> **Task to complete**: Throughout the entries below, report every line where "text" is found.

> **Data extracts**:
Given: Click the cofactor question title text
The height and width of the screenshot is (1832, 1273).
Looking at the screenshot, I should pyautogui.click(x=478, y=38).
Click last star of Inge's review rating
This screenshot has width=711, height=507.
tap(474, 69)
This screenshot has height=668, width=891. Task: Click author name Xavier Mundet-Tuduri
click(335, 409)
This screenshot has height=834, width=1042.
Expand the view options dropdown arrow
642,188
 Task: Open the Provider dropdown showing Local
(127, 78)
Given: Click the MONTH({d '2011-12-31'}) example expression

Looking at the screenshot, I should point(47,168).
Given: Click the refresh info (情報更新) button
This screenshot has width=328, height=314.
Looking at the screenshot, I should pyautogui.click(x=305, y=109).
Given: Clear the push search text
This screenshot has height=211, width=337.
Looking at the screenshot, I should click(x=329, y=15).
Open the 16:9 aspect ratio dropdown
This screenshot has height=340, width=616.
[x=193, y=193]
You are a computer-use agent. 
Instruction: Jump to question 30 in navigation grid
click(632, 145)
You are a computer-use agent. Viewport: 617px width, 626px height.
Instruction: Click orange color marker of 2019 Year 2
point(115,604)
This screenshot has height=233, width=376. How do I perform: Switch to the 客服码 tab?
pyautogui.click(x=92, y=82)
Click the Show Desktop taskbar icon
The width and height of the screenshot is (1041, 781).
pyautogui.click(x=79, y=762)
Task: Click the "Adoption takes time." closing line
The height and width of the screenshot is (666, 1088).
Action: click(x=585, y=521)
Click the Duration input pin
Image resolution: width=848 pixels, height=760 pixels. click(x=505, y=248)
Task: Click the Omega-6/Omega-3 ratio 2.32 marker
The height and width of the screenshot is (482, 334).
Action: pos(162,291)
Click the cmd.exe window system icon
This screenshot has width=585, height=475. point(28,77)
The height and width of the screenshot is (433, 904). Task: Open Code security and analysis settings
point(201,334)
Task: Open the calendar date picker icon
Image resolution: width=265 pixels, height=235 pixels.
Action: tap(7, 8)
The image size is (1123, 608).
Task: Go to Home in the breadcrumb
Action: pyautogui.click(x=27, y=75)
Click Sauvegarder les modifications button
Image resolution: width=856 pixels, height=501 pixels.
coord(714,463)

> **Exercise answer**:
Given: Click the cofactor question title text
Given: Clear the push search text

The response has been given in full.